Já o casamento do chai com as tortinhas nasceu da necessidade de uma bebida para acompanhar o quitute, em uma feirinha gastronômica que aconteceu no IHAC. Comprou uma garrafa térmica de seis litros, encheu da bebida quente e o resultado foi um só: sucesso. O curioso é que a bebida é vendida e servida na cabeça. Hoje ele nem precisa mais distribuir a prova da bebida em copinhos de 50 ml, como fizera no início para fidelizar a clientela. A bebida já foi até batizada por um estudante de química como o “ catalizador” das tortinhas. Marketing de vendedor, marketing de cliente.

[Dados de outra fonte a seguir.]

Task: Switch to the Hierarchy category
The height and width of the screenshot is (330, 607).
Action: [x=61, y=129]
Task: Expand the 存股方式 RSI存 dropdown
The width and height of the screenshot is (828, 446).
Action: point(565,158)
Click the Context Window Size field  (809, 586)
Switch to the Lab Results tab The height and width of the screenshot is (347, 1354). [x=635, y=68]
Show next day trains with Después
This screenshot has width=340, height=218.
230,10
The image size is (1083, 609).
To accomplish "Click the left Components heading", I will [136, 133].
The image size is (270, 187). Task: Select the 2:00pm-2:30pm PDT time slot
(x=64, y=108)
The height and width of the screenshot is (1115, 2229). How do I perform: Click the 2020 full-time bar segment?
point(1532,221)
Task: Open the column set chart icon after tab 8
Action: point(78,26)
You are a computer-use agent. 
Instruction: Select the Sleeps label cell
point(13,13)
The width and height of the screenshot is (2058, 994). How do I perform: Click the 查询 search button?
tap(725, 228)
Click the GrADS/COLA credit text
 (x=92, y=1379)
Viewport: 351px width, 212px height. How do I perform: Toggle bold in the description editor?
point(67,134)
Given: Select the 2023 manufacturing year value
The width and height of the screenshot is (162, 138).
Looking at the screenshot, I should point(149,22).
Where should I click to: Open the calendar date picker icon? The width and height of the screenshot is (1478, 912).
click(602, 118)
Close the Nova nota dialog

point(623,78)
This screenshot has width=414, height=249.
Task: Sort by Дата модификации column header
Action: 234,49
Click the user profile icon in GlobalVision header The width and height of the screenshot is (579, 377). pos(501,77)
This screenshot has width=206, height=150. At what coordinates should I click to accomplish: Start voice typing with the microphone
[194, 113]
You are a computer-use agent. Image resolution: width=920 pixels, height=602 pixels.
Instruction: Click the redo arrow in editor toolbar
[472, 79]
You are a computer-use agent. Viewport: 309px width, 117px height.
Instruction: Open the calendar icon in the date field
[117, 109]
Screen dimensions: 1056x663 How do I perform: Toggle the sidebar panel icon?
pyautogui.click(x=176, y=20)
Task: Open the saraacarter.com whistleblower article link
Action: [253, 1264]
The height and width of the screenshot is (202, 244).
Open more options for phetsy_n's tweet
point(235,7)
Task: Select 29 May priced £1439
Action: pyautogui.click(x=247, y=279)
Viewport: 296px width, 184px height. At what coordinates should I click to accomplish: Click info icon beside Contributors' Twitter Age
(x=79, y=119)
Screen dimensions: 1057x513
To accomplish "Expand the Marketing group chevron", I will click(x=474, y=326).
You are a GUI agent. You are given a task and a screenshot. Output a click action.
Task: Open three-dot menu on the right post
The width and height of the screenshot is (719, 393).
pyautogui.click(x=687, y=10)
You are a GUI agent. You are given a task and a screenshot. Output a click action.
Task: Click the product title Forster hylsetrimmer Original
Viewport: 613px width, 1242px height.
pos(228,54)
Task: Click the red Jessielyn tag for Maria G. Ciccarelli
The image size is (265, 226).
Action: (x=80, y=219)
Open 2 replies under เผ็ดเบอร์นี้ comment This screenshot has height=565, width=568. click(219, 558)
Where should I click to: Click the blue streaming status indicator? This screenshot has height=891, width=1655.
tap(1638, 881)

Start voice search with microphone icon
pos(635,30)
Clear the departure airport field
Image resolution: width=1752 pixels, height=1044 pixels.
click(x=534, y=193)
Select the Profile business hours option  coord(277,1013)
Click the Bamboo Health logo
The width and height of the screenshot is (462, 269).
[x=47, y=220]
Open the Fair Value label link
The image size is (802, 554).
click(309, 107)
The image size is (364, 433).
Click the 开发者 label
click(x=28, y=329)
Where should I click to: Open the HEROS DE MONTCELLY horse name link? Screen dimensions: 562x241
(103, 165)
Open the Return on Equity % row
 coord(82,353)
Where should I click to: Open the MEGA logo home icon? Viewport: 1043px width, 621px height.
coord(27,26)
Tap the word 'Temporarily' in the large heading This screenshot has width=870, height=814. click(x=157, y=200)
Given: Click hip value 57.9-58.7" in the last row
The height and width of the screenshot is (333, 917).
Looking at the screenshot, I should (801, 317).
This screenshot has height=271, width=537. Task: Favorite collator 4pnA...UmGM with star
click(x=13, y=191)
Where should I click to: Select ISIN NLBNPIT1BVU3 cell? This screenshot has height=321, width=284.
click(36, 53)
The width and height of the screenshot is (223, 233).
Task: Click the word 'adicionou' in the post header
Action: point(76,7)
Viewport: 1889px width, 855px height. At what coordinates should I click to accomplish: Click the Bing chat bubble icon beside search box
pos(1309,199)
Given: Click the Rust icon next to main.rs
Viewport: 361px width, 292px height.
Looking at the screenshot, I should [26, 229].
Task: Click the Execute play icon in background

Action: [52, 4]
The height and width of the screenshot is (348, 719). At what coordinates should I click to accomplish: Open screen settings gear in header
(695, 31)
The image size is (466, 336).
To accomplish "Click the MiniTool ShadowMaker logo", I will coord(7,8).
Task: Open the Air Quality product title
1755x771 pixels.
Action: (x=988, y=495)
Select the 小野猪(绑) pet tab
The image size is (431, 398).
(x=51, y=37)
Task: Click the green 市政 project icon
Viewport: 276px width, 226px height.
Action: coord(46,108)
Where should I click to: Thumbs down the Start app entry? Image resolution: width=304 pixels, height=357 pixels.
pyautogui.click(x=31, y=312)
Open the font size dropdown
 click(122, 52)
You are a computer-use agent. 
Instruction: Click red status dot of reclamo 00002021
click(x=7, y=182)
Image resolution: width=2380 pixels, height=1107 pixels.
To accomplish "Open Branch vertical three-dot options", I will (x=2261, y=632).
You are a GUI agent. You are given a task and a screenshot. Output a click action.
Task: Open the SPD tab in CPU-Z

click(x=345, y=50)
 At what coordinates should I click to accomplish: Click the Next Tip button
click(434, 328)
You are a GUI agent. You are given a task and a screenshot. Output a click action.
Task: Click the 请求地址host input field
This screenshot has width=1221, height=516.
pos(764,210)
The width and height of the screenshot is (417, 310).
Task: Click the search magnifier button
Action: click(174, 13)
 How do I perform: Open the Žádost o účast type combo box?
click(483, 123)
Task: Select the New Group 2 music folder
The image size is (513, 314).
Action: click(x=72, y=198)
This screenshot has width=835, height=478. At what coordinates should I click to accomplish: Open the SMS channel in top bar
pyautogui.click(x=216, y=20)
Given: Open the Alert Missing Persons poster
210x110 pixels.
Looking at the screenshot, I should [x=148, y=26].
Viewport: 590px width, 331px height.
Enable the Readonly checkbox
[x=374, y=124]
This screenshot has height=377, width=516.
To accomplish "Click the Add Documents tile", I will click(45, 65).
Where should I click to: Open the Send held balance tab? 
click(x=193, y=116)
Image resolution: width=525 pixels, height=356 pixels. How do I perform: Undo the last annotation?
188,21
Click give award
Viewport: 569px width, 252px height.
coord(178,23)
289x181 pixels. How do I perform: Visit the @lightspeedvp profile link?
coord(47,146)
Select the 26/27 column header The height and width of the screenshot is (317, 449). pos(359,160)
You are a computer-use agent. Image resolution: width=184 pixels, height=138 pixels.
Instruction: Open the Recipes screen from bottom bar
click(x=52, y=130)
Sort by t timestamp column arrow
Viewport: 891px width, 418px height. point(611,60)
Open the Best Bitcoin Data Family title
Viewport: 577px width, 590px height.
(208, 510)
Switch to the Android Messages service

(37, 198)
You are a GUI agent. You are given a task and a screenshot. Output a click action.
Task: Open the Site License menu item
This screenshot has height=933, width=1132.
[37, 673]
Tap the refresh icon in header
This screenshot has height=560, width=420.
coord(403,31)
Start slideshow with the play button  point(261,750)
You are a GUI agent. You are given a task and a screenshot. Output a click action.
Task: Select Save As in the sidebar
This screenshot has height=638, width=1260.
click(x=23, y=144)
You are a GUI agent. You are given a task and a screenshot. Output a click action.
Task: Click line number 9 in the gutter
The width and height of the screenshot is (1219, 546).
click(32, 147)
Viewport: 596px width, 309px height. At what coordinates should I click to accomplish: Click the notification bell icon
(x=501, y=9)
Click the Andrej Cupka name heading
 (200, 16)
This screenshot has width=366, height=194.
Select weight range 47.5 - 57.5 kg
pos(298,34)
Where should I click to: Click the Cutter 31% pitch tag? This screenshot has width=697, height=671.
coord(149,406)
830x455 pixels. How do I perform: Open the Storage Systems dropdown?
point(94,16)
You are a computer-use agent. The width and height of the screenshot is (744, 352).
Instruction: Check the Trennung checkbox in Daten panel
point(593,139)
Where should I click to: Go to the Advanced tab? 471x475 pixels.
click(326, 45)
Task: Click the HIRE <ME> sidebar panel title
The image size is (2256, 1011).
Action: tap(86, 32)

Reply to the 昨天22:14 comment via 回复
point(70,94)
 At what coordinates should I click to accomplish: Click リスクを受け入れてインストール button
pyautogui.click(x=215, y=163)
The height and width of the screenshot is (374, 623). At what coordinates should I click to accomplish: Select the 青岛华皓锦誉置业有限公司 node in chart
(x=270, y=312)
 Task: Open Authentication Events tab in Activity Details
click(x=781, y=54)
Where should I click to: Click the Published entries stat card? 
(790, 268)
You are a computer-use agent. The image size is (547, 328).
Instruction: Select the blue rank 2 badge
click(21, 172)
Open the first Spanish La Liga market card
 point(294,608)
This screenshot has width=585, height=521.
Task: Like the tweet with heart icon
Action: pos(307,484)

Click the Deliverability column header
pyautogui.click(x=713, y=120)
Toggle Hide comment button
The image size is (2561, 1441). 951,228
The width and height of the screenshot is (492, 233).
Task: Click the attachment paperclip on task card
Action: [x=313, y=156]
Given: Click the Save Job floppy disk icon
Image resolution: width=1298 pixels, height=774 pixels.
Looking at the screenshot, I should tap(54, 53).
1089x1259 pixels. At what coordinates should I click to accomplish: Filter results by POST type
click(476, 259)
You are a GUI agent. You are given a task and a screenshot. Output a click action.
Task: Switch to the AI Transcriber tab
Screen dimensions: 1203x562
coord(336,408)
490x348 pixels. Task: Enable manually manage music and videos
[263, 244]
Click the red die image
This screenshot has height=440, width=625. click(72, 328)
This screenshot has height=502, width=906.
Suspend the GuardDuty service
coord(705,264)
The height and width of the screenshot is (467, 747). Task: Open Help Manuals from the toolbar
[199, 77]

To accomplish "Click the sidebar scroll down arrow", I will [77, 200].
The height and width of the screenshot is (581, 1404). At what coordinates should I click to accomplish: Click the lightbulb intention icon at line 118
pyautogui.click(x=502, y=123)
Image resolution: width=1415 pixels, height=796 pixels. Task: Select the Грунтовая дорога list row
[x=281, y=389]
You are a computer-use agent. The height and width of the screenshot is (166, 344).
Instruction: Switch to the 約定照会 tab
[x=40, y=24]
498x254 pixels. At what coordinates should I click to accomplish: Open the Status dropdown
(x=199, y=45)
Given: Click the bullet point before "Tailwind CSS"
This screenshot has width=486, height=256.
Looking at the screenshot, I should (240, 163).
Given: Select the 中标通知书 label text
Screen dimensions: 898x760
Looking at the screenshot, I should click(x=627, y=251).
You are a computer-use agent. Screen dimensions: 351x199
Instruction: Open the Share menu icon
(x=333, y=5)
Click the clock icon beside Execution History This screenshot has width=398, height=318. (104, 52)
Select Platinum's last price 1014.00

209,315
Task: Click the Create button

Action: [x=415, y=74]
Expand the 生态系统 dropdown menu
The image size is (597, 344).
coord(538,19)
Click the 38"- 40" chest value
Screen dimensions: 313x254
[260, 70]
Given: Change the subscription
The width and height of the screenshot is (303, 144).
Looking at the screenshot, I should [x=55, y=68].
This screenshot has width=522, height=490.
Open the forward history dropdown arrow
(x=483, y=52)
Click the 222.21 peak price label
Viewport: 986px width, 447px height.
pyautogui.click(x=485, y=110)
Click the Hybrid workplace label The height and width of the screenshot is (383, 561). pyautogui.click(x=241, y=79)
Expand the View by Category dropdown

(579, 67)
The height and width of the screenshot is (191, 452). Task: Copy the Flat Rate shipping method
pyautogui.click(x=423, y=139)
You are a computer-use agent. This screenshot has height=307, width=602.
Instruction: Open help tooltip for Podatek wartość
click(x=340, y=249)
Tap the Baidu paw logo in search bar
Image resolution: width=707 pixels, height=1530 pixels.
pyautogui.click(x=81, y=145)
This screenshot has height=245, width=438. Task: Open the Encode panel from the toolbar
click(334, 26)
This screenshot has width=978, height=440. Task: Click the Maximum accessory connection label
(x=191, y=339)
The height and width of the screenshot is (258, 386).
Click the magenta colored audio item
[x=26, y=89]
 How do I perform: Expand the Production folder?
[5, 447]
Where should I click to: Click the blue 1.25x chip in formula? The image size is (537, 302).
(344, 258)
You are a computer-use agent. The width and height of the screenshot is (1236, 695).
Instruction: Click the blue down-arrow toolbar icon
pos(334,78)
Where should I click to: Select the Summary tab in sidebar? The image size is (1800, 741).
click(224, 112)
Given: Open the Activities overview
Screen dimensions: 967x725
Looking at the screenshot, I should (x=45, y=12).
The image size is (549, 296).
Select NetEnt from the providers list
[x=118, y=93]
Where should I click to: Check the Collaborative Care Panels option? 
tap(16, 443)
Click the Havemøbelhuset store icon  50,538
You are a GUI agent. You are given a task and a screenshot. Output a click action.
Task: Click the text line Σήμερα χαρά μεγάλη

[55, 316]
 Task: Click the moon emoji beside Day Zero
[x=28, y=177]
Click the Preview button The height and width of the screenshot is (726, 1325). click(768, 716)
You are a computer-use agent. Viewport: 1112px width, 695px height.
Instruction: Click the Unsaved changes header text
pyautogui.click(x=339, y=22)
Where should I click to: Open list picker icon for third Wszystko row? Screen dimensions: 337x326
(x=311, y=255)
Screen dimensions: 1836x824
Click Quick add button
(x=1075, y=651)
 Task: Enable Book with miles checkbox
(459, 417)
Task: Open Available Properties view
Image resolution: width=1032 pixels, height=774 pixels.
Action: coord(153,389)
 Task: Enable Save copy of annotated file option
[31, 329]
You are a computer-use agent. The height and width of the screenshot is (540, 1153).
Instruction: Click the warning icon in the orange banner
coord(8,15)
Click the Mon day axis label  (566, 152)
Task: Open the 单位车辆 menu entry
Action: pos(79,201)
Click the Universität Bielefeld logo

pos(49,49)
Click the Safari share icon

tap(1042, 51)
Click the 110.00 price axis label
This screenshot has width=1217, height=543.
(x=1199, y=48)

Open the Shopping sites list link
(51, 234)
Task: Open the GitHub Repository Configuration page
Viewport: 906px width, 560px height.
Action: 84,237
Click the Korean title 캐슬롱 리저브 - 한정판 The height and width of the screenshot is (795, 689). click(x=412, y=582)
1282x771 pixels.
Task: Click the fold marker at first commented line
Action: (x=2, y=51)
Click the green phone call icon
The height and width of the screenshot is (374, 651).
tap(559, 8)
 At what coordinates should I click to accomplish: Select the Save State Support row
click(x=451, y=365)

Recentemente, Diogo criou o “open bar de chai” que funciona como uma finalização do ciclo de trabalho, liberado quando as tortinhas acabam antes do chai. Como todo open bar, a consumação da bebida é liberada gratuitamente, para quem ganhar a dança da vasilha vazia e seu grupo de amigos “É uma festa”, relata. Se você estiver solitário e não tiver com seu grupo de amigos para usufruir do open bar, pode participar pagando qualquer valor, para contribuir com os custos dos copinhos descartáveis. Tudo isso, ao som da rádio tortinha: caixinha de som que toca hits que vão desde Djavan, Jorge Ben Jor à Sândalo de Dândi. Ao final do dia, o estudante aproveita a prática de andar com a garrafa na cabeça para também levá-la de volta para casa, praticando o “chai surf”, no ônibus.
Como se não bastassem tantas estratégias de vendas, o estudante deseja obter a satisfação total dos seus clientes “Caso não goste eu devolvo todo o dinheiro, mesmo que ele coma toda a tortinha. Mas nunca precisei devolver”, garante. Segundo ele o grande diferencial de seus produtos são as matérias primas de qualidade, o tempo de forno em que são submetidos e é claro, simpatia, carisma e leveza na hora de vendê-los.
Expansão
Para o Futuro, Diogo Lula tem planos que vão desde a compra de um forno industrial à contratação de funcionários e aluguel. Por isso, pensa em começar aos poucos, vendendo caixinhas com duas, três, dez, doze tortinhas, em caixinhas personalizadas e distribuídas em padarias da cidade.“ Expandir é dar um tiro no escuro”, destacou.
Bateu uma fome? Quer comer uma tortinha? Você pode pedir o número para o vendedor, entrar no grupo das tortinhas no Whatsapp ou dar uma volta entre o Paf 3, a biblioteca e a Facom, fazendo uso do bom e velho, boca a boca, para encontrar o vendedor das “Melhores Tortinhas do Universo”.